Required task A:
According to the forum post on pneumatic transport, what largely made atmospheric railways obsolete on Earth?
Required task B:
Transcribe the stretch of the forum post on pneumatic transport from "Addressing post 207.  Pneumatic" through "control its speed.".
Required task C:
Go on with the forum post on pneumatic transport from its last sentence.

Given passage:
== == ==

Re: Running on Compressed Air?

Calliban wrote:

Addressing post 207.  Pneumatic transport, that is to say a vehicle pushed along by differential pressure, is definitely an option worth considering on Mars.  The interesting thing about the idea is that the vehicle need not carry its own power supply.  A rail based or wheeled vehicle propelled by differential pressure could simply be a set of carriages, equipped with brakes to control its speed.

On Earth, atmospheric railways have found niche applications, but were largely rendered obsolete following the application of electricity to railways.  However, small pneumatic pipelines carrying wheeled vehicles could be very useful for transporting bulk materials on both Earth and Mars.  A square conduit just 20cm wide, carrying wheeled vehicles at 10m/s, could move up to 1500 cubic metres per hour of freight or bulk materials between any two points.  The vehicle would have a loose seal at its front and back, to minimise gas leakage past it.

== == ==

Record set:
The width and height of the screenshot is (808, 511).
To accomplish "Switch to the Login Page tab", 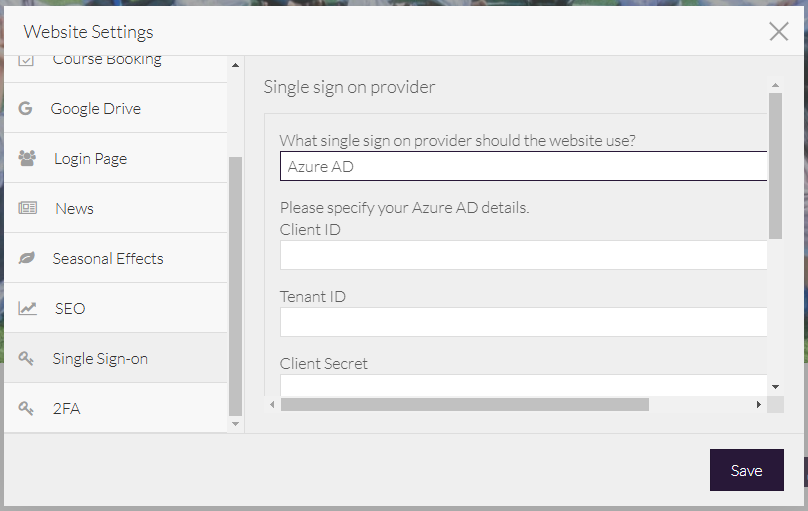I will tap(90, 158).
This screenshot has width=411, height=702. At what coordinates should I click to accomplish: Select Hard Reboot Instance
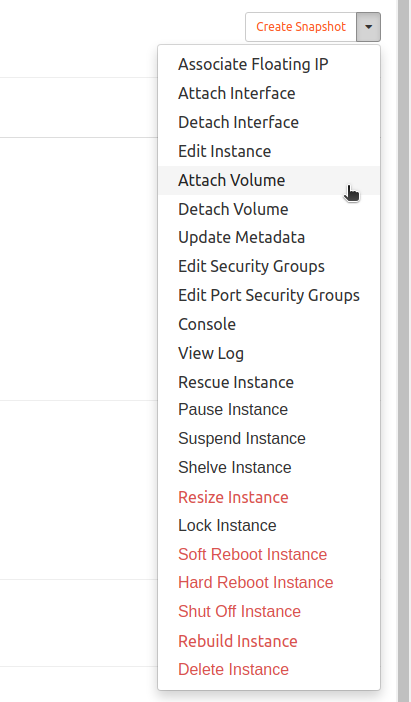[x=269, y=582]
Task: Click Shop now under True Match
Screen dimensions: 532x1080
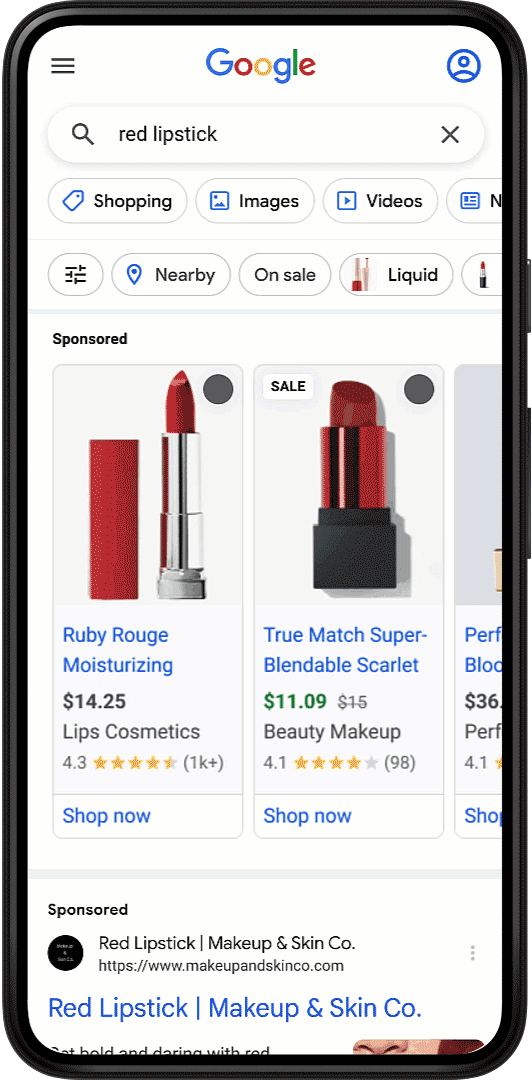Action: 307,816
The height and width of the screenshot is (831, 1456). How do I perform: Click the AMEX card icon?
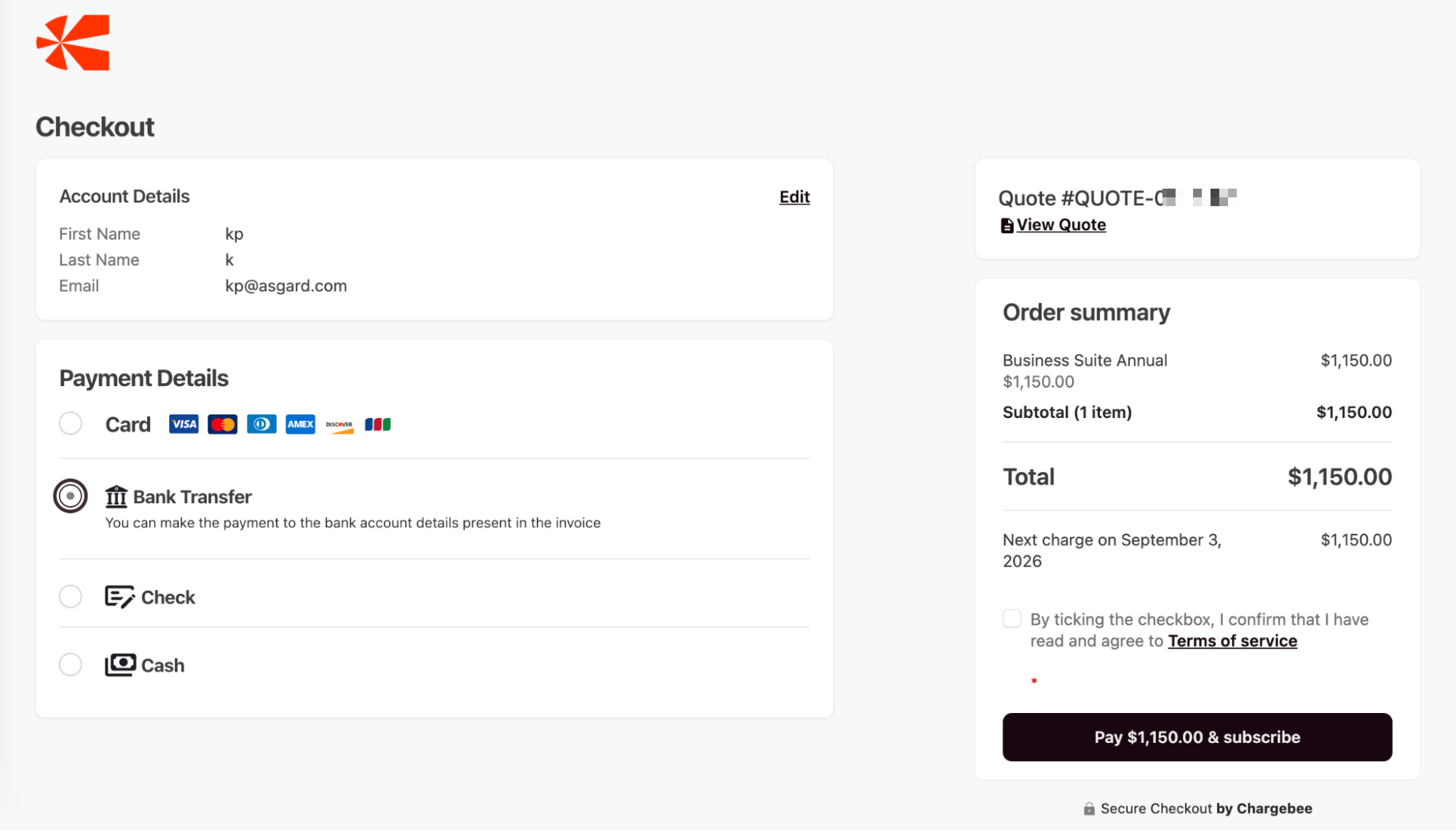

== == ==

Answer A:
The application of electricity to railways.

Answer B:
Addressing post 207.  Pneumatic transport, that is to say a vehicle pushed along by differential pressure, is definitely an option worth considering on Mars.  The interesting thing about the idea is that the vehicle need not carry its own power supply.  A rail based or wheeled vehicle propelled by differential pressure could simply be a set of carriages, equipped with brakes to control its speed.

Answer C:
The required differential pressure needed to drive the vehicle would be a function of its mass (weight), the friction coefficient of the wheels and the cross-sectional area of the vehicle.

The minimum force needed to move a vehicle is given by: F = W x C, where W is weight in N, and C is coefficient of rolling resistance, typically 0.002 for steel wheels on steel rails.  A 1 tonne mass would weigh 3679N on Mars.  To move this mass in a rail vehicle will take a minimum force of 7.4N on Mars.  For a vehicle 20cm wide, this amounts to a required differential pressure of 184Pa per tonne.  This of course assumes a perfectly flat surface.

Hydraulic capsule pipelines are a related concept in which neutrally buoyant capsules of material are carried through a water pipe.  Typically, this carries capsules very slowly, about human walking speed.  The concept is one of the most energy efficient transportation methods known to man, but it has the limitations of low speed and the need to load and unload the capsules with whatever is being transported and handle them at both ends.  An added problem exists on Mars - low temperature.  Operating hydraulic pipelines on Mars would require either heating the pipes or using brine as a carrying fluid.  The first solution is an option if we have access to nuclear waste heat.  The low thermal conductivity of Martian regolith would make it an excellent insulator.  Using cold brine is problematic, because water at subzero temperatures becomes progressively more viscous, which pushes up pumping power.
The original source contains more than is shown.